Provided material –
========================================

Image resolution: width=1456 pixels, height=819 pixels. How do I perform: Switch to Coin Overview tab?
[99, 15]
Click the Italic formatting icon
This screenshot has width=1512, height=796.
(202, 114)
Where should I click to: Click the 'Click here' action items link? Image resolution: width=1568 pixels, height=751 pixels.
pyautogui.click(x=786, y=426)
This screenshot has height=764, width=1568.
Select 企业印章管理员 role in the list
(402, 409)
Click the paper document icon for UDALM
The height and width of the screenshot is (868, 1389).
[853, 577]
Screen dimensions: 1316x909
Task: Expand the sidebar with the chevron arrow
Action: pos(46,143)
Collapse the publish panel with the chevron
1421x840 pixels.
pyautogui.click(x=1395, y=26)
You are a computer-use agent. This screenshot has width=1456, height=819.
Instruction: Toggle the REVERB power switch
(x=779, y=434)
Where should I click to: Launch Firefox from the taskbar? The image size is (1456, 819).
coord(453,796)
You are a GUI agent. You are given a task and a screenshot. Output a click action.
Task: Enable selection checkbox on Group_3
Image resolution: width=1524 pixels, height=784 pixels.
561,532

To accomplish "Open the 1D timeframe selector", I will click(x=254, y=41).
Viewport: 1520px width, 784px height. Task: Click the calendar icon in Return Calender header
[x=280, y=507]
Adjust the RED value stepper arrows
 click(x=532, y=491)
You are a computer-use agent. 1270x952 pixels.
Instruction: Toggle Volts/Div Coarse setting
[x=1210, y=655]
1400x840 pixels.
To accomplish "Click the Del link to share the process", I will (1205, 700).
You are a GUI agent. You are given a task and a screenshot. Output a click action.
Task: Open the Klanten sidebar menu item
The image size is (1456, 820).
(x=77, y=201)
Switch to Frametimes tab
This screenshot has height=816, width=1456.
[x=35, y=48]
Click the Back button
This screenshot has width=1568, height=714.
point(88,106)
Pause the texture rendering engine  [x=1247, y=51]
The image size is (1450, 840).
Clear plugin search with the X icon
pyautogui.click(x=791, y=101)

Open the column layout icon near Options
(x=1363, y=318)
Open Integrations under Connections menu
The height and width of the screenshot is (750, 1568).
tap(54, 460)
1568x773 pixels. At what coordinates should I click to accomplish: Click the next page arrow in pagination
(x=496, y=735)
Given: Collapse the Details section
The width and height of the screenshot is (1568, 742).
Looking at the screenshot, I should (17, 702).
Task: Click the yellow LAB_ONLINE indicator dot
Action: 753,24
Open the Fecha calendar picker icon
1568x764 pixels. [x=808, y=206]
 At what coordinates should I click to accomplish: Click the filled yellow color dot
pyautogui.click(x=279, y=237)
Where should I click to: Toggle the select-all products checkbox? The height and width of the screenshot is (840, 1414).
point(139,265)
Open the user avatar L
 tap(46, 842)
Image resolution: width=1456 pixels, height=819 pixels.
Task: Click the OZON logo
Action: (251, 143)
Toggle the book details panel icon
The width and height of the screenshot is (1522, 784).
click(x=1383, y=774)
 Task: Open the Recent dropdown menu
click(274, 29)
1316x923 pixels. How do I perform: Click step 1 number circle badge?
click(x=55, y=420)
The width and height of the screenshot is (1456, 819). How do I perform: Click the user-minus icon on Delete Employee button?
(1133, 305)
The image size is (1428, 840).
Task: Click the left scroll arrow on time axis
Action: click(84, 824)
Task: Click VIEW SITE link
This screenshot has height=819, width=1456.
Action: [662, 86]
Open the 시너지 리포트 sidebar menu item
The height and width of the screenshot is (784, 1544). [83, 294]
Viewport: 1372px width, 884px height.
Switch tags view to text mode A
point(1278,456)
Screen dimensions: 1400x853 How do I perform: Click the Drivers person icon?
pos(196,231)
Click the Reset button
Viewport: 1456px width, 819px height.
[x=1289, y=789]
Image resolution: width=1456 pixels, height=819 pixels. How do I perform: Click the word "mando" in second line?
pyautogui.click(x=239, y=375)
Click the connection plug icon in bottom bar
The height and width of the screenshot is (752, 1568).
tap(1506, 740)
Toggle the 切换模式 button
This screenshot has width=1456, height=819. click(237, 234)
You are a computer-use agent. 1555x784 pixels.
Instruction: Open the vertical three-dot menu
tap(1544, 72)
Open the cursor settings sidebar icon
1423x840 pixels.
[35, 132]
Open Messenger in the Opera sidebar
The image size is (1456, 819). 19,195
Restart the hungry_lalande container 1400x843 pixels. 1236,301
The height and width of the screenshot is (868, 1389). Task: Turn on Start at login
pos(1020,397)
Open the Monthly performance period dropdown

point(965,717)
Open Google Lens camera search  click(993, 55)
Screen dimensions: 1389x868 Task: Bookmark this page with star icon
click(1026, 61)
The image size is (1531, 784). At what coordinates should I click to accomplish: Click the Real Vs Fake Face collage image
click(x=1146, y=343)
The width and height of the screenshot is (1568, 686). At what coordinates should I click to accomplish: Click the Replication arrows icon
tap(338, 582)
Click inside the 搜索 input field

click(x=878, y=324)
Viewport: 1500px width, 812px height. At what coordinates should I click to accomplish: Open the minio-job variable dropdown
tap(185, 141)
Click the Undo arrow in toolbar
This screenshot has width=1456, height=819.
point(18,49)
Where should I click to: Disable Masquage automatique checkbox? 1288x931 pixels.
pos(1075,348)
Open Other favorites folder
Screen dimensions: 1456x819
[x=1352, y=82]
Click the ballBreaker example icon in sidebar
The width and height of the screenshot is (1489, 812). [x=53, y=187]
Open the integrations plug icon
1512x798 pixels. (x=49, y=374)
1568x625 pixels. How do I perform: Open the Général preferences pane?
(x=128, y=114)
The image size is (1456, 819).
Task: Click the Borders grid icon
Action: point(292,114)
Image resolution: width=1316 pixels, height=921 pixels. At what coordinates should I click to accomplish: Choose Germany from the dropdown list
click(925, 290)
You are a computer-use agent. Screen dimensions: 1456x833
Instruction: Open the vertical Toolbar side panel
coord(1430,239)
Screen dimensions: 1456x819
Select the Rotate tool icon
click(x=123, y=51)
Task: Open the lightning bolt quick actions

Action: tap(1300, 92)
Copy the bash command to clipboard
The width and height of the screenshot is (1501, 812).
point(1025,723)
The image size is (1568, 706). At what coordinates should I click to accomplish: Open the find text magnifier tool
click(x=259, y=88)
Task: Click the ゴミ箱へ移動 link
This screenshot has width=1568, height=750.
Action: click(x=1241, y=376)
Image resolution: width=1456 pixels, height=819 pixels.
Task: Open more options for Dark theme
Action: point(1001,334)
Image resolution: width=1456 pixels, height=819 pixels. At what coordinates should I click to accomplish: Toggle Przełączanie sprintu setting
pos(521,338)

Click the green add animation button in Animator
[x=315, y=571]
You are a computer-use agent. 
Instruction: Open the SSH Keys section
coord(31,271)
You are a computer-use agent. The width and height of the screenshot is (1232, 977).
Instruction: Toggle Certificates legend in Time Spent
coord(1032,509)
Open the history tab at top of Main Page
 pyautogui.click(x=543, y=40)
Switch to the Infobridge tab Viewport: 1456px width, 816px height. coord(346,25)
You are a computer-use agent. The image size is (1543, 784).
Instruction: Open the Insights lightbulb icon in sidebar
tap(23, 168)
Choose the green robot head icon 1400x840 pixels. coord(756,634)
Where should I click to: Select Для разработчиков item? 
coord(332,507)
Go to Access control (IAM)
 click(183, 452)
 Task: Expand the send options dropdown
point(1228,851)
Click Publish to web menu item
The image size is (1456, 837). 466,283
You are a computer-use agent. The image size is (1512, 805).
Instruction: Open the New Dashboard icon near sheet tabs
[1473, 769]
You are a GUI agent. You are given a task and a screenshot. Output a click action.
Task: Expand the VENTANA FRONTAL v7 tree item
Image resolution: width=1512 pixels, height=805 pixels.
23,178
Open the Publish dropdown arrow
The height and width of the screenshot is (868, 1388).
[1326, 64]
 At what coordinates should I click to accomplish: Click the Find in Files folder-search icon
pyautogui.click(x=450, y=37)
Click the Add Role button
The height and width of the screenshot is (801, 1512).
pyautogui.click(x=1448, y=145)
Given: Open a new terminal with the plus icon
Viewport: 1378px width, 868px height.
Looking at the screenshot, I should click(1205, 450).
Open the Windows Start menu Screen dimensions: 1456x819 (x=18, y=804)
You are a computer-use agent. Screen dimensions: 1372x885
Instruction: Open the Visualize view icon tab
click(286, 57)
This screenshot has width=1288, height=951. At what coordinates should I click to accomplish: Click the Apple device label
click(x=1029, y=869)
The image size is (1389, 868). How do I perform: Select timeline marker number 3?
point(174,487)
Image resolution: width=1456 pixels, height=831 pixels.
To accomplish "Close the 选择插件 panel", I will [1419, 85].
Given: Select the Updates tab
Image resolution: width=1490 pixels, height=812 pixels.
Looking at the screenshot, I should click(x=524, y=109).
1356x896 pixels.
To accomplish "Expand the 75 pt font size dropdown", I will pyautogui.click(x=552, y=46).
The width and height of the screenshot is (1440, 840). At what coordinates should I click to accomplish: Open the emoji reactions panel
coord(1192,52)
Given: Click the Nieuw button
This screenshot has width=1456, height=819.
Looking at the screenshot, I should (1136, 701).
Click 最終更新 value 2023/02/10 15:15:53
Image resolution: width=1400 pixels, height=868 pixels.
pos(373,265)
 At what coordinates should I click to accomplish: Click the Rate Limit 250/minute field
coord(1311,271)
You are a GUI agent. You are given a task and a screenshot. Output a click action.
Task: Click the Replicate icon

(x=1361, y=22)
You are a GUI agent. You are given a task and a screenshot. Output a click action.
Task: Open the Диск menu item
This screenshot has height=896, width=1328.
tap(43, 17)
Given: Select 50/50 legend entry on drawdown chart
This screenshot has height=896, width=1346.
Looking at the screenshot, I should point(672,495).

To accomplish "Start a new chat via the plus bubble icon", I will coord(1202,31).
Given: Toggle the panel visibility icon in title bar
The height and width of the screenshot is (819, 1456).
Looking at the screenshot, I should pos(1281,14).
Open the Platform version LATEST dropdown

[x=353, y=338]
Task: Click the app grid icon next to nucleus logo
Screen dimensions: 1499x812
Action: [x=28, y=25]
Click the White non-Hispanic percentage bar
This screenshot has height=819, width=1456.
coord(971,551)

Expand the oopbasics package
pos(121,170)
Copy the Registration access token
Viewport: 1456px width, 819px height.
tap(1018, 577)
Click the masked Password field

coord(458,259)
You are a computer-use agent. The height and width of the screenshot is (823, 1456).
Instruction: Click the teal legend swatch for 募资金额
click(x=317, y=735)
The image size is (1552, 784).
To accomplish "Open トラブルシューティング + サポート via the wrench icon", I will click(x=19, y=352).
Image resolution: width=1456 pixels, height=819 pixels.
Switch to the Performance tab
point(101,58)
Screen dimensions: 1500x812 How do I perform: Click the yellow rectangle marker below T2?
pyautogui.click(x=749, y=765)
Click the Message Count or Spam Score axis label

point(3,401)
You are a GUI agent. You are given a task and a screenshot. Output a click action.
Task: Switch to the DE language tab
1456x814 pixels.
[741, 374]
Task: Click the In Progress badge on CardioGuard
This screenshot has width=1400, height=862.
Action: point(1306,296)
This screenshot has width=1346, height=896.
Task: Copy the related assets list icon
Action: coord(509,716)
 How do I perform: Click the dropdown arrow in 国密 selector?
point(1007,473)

========================================

Starting from the top of the records and ending at the line that contains "This screenshot has height=764, width=1568.", repeat each line exactly and return only those lines.

Your solution –
Image resolution: width=1456 pixels, height=819 pixels. How do I perform: Switch to Coin Overview tab?
[99, 15]
Click the Italic formatting icon
This screenshot has width=1512, height=796.
(202, 114)
Where should I click to: Click the 'Click here' action items link? Image resolution: width=1568 pixels, height=751 pixels.
pyautogui.click(x=786, y=426)
This screenshot has height=764, width=1568.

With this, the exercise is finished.